Today, a goodly number of blogs took up the challenge to find some silver lining in Phill Longman's cloudy prediction that the fecundamentalists will swamp us liberals with their teeming spawn.
I imagine that this whole line of inquiry is offensive to parents who have chosen to have large families. For those whose motives or calculations in filling the bedrooms and classrooms includes a conscious attempt to out-produce other sects or ethnic groups, the topic, discussed as we have been discussing it, may be both threatening and justifying their progeny program. To the latter I offer no apology: share the damned planet or damn the shared planet...your move!
To others who just wound up driving a van to take the kids to the library because thats what your people always did and you love it, I offer faint apology. We oughta talk because I want to make sure you are holding up your end of the bargain as far as natural resouces.
Longman's scenario may have circumstantial evidence to back it. But based on what I have observed about the dynamics of sibling resource sharing in large families the bigger issue than how the children vote will be how adept individuals in this cohort will be at fighting or conniving for more than their share of the pie.
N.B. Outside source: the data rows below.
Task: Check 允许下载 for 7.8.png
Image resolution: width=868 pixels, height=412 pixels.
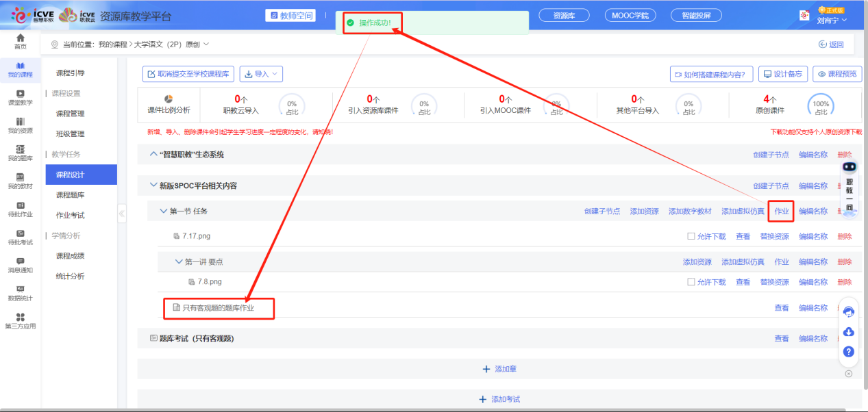Action: 691,282
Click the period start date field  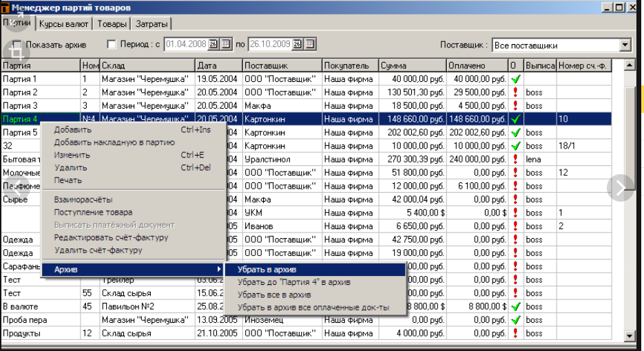tap(185, 45)
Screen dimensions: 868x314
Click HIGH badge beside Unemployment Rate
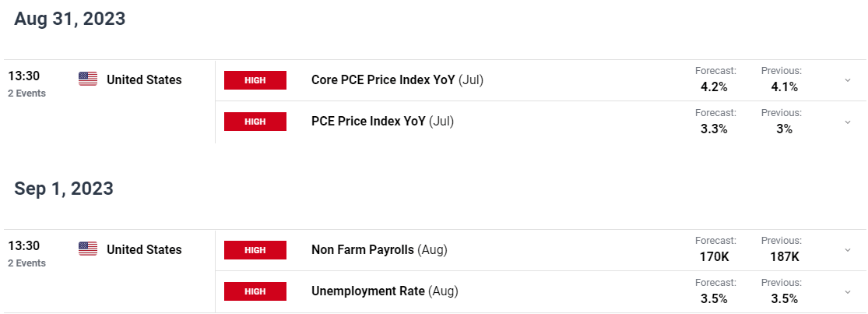pos(255,291)
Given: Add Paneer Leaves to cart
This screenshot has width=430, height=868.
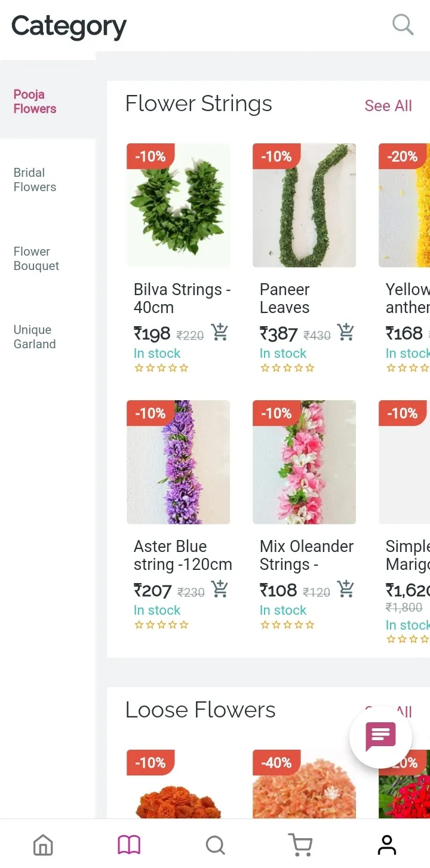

Large families with meager resources foster such calloused skill even in the midst of clear demonstration of the need to share. That is to say, I fear that psychology more than any explicitly communicated "values" will make natural born republicans because people who weaned by "sucking the hind tit", as we farmers used to say, are as bent by that experience as they are by a "stern father".
Against that speculation, we can weigh some realities. If Krugman has reported the numbers accurately, only the affluent few have enjoyed the income gains that make educating and providing health care for a large brood a non-issue. The rest of US society can , if anything, afford fewer children, considering what a huge outlay of cash is needed to successfully launch a prosperous and productive human life in the US in 2006. Most people understand that division by a larger number produces a smaller quotient. I would like to think no parents say to themselves "NO, we don't want no college learnin' in our family...we're upright folks and don't want no corruptin'". We are not a 3rd world economy yet but Bush is working hard to get us there. While the 80% of the families that are sliding back toward poverty under the Bush and Reagan economics contain the lion's share of the putative fecundamentalist population explosion, their plight can not continue to worsen and still leave them in the grip of neocon/fundy rhetoric. That ill considered alliance will crack if not explode. The evangelicals who take their stewardship of the earth seriously ,of whom I have written before, will have increasing incentive to distance themselves from "conservatives" while that word means the mindless herds that voted for Bush and acquiesce to his policies. It is only a matter of what threshold of misery is required to trigger a realization that "be fruitful and multiply" was drafted before there were even a billion people and long before we burnt coal and oil at the rate of tons per person per year. Liberals just reach that threshold sooner. And I hardly need point out that a woman in complete and uncoerced control of her reproductive activity is a powerful force for stopping fecundamental madness.
Remember that eastern European immigrants arrived poor, often with large families as was the norm in the societies they left in the late 1800s. They moved to the cities of a nation that already trended away from large families except for farming. Remember that they staffed the settlement houses and aid societies and were in the front lines of the labor organizers once they found out that the American dream meant sweat shops for them and their children.
Eager though it is to do so, there is only so much reality that conservatism can hide from children.